Task description ▸ Copy the entries below exactly; any picture among them should be left out.
+++ Data in this exercise
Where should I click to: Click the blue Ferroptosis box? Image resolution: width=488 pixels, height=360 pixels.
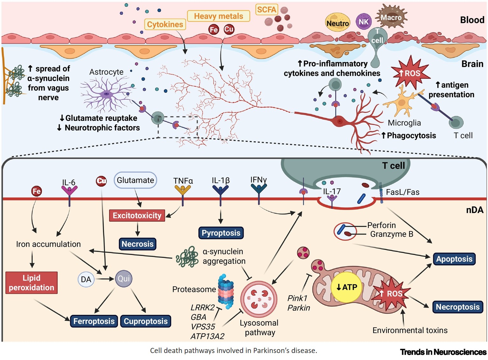click(x=94, y=321)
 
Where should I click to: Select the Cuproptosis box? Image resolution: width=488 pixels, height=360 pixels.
click(x=146, y=321)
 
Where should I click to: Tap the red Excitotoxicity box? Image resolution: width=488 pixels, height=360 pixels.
click(x=137, y=215)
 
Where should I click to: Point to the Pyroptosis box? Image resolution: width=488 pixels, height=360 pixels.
click(x=221, y=233)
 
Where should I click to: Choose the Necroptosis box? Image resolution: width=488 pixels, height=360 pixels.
click(x=457, y=307)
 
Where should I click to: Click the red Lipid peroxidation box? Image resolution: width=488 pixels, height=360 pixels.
click(x=31, y=282)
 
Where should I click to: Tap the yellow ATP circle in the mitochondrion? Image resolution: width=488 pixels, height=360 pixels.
click(x=346, y=287)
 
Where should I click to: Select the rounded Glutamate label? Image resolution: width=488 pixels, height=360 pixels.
click(x=136, y=180)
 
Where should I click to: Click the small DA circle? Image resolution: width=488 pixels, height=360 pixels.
click(x=86, y=280)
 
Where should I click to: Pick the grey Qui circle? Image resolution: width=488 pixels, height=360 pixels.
click(x=123, y=279)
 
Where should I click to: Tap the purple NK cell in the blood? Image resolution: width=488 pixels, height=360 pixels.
click(x=363, y=22)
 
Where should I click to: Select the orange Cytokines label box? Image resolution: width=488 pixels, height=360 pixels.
click(x=165, y=24)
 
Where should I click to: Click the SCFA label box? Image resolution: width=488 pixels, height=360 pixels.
click(x=267, y=10)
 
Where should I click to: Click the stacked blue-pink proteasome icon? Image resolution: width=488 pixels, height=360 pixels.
click(x=226, y=291)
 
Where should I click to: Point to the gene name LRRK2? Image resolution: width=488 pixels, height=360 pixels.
click(x=203, y=308)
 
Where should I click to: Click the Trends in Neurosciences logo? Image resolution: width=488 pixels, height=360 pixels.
click(x=443, y=352)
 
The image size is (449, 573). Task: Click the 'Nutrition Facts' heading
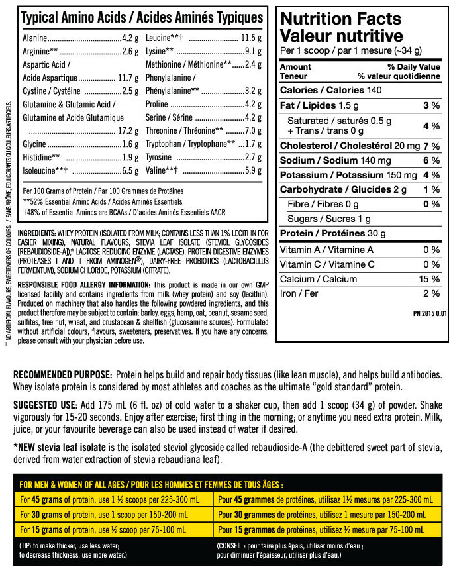[x=340, y=19]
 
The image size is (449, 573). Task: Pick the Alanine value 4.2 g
[x=130, y=38]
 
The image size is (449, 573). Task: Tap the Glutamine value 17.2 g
[x=128, y=130]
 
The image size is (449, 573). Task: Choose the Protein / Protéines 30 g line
[x=332, y=233]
++++++
Task answer ▸
Where should I click to: Click the blue Ferroptosis box? Image resolution: width=488 pixels, height=360 pixels.
click(x=94, y=321)
 
Where should I click to: Select the Cuproptosis box? Image resolution: width=488 pixels, height=360 pixels.
click(x=146, y=321)
 
Where should I click to: Tap the red Excitotoxicity box? Image resolution: width=488 pixels, height=360 pixels.
click(x=137, y=215)
 
Where should I click to: Point to the Pyroptosis box? Image resolution: width=488 pixels, height=360 pixels.
click(x=221, y=233)
 
Where should I click to: Choose the Necroptosis box? Image resolution: width=488 pixels, height=360 pixels.
click(x=457, y=307)
 
Where should I click to: Click the red Lipid peroxidation box? Image resolution: width=488 pixels, height=360 pixels.
click(x=31, y=282)
 
Where should I click to: Tap the yellow ATP circle in the mitochondrion? Image resolution: width=488 pixels, height=360 pixels.
click(x=346, y=287)
 
Where should I click to: Select the rounded Glutamate label? Image resolution: width=488 pixels, height=360 pixels.
click(x=136, y=180)
 
Where should I click to: Click the small DA circle? Image resolution: width=488 pixels, height=360 pixels.
click(x=86, y=280)
 
Where should I click to: Pick the grey Qui circle? Image resolution: width=488 pixels, height=360 pixels.
click(x=123, y=279)
 
Where should I click to: Tap the purple NK cell in the blood? Image resolution: width=488 pixels, height=360 pixels.
click(x=363, y=22)
 
Where should I click to: Select the orange Cytokines label box? Image resolution: width=488 pixels, height=360 pixels.
click(x=165, y=24)
 
Where should I click to: Click the SCFA label box? Image resolution: width=488 pixels, height=360 pixels.
click(x=267, y=10)
 
Where should I click to: Click the stacked blue-pink proteasome icon? Image resolution: width=488 pixels, height=360 pixels.
click(x=226, y=291)
 
Where should I click to: Point to the gene name LRRK2? Image resolution: width=488 pixels, height=360 pixels.
click(x=203, y=308)
 
Where should I click to: Click the Trends in Neurosciences logo? Image resolution: width=488 pixels, height=360 pixels.
click(x=443, y=352)
 
The image size is (449, 573). Task: Click the 'Nutrition Facts' heading
[x=340, y=19]
 
The image size is (449, 573). Task: Pick the Alanine value 4.2 g
[x=130, y=38]
 
The image size is (449, 573). Task: Tap the Glutamine value 17.2 g
[x=128, y=130]
 
The image size is (449, 573). Task: Choose the Protein / Protéines 30 g line
[x=332, y=233]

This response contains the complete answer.